Altre patologie che colpiscono le emozioni sono l’alexitimia, che è l’incapacità o l’impossibilità di percepire, descrivere e verbalizzare le proprie emozioni o quelle altrui e l’anedonia, ovvero l’incapacità di provare piacere ma che è più un sintomo di quadri patologici più complessi.

Diversi studi, infine, hanno dimostrato che le emozioni come rabbia e tristezza incidono sul sistema immunitario compromettendo la funzionalità di alcune cellule. Una vasta analisi condotta da Howard Friedman e Boothby-Kewley, in cui sono stati analizzati ed elaborati contemporaneamente i risultati di 101 studi più piccoli ha confermato come le emozioni legate alla sofferenza incidano negativamente sulla salute, sebbene i meccanismi biologici dietro questa relazione non siano ancora del tutto chiari.

Qualcosa

Lungi questo mio articolo dal voler essere esaustivo: parlare di emozioni significa davvero trattare un argomento vastissimo, che spazia dalle neuroscienze alla psicologia sociale, da quella dello sviluppo alla fisiologia perché pervadono la nostra vita quotidiana e ricoprono una straordinaria importanza nell’ambito di tutti i processi psicologici patologici e non.

Nella clinica, è generalmente accettato che le emozioni sono coinvolte nei problemi di salute mentale e nelle psicopatologie, perché malesseri possono essere causati da diversi fattori di varia natura (ormonali, mancanza di modelli di riferimento genitoriali, iperemotività, false credenze…) che si traducono in pensieri come “non bisogna far vedere agli altri le proprie emozioni“, “in questo caso dovrei sentirmi così, non così“, “far vedere le proprie emozioni è segno di debolezza“, “non posso permettermi di essere triste o arrabbiato“, “devo sempre tenere sotto controllo come mi sento“…

Tuttavia, la stessa classificazione delle emozioni come positive e negative è più una questione di convenienza che una regola della scienza del comportamento (le cosiddette emozioni negative sono anche adattative: per es., condividere la tristezza rafforza i legami familiari e comunitari, l’ira potenzia la difesa della propria integrità e della giustizia sociale e il senso di colpa incrementa lo sviluppo della responsabilità e fa nascere il desiderio di riparare gli errori commessi). Infatti, è imparare a gestire le emozioni che è una delle richieste più frequenti da parte dei pazienti: vivere un’emozione troppo intensamente o non riuscire a riconoscerla e decifrarla, oppure non riuscire a differenziare l’emozione dalla realtà e strumentalizzarle per spiegare i pensieri e le azioni può essere pericoloso se ci spingono ad ignorare i fatti oggettivi, basando l’interpretazione della realtà solo sull’informazione emotiva.

Dati archiviati:
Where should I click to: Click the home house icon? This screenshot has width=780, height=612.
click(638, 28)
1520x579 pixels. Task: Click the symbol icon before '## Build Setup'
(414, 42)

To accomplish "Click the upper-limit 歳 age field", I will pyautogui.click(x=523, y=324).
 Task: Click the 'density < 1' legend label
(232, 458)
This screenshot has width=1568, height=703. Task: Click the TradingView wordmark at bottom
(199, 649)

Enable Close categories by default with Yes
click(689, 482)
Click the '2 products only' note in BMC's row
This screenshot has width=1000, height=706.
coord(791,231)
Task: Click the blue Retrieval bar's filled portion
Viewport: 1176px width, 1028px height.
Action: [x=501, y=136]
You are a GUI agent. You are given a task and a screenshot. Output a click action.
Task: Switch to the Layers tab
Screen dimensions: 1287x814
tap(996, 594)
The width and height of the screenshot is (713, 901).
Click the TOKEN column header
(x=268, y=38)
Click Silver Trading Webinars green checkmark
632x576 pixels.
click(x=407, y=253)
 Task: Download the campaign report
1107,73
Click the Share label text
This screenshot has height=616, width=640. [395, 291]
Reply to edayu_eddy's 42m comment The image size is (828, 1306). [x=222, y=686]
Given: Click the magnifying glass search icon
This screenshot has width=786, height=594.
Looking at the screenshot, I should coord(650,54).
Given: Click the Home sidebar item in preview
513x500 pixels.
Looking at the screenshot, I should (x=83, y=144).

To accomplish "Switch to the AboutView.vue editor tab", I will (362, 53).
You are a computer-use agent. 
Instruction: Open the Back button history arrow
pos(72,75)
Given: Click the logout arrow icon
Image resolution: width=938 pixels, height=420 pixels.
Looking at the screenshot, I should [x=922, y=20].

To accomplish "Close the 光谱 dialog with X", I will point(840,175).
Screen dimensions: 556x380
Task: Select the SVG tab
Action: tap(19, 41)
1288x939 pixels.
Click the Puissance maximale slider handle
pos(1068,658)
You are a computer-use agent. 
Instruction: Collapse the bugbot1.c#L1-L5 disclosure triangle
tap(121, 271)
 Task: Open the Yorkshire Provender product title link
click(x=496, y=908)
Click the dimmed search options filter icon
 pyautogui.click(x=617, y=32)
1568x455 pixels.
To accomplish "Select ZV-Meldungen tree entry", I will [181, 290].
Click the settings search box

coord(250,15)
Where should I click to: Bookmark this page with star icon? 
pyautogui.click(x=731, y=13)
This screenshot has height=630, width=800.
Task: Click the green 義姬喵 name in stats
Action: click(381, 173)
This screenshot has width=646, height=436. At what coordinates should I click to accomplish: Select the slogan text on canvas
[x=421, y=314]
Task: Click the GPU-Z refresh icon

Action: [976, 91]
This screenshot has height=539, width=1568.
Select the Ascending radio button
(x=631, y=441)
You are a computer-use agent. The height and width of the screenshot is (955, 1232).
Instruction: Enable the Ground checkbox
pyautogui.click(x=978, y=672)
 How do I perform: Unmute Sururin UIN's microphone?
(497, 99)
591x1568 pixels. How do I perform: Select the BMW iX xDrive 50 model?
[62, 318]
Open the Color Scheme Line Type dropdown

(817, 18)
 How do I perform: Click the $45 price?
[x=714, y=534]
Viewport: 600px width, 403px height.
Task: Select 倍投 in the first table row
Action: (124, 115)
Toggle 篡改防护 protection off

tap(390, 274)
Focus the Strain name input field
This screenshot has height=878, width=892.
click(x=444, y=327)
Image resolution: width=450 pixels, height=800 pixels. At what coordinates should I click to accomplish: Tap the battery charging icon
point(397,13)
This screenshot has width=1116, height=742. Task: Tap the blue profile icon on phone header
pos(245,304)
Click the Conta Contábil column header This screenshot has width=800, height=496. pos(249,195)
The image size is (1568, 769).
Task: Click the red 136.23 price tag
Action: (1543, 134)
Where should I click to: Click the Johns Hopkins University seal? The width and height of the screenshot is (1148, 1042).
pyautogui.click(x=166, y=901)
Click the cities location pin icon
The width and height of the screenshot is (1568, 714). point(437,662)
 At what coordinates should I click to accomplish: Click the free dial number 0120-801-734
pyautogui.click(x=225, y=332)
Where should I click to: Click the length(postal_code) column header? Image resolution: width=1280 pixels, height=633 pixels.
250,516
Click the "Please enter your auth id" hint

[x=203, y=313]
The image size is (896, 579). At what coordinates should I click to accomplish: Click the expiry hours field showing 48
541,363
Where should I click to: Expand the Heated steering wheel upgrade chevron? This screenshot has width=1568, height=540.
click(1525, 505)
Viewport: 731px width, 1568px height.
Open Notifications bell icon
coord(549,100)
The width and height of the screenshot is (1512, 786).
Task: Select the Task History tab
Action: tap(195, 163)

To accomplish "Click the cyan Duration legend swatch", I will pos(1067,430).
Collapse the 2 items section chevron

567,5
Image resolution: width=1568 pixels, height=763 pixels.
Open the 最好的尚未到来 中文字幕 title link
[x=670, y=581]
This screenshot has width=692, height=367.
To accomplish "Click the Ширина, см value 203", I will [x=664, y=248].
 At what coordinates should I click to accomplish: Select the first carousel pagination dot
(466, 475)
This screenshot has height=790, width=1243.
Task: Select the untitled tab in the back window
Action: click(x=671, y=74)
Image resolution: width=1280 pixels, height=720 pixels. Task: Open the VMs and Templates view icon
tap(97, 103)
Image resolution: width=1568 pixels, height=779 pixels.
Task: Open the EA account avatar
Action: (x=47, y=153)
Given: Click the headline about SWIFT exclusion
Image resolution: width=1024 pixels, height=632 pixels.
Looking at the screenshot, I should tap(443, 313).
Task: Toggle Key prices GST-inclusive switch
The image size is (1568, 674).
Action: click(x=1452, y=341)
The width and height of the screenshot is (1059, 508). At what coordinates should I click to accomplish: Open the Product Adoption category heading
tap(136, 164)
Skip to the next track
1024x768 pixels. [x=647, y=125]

• _Consegne dell'esercizio_
A – Riporta tutti i pensieri che il brano sulle emozioni cita tra virgolette come esiti dei fattori che causano malessere.
B – Estrai dal brano sulle emozioni il passo che comincia con le parole contenenti "Altre patologie che" e termina con "del tutto chiari.".

• _Soluzioni dell'esercizio_
A –
- "non bisogna far vedere agli altri le proprie emozioni"
- "in questo caso dovrei sentirmi così, non così"
- "far vedere le proprie emozioni è segno di debolezza"
- "non posso permettermi di essere triste o arrabbiato"
- "devo sempre tenere sotto controllo come mi sento"

B –
Altre patologie che colpiscono le emozioni sono l’alexitimia, che è l’incapacità o l’impossibilità di percepire, descrivere e verbalizzare le proprie emozioni o quelle altrui e l’anedonia, ovvero l’incapacità di provare piacere ma che è più un sintomo di quadri patologici più complessi.

Diversi studi, infine, hanno dimostrato che le emozioni come rabbia e tristezza incidono sul sistema immunitario compromettendo la funzionalità di alcune cellule. Una vasta analisi condotta da Howard Friedman e Boothby-Kewley, in cui sono stati analizzati ed elaborati contemporaneamente i risultati di 101 studi più piccoli ha confermato come le emozioni legate alla sofferenza incidano negativamente sulla salute, sebbene i meccanismi biologici dietro questa relazione non siano ancora del tutto chiari.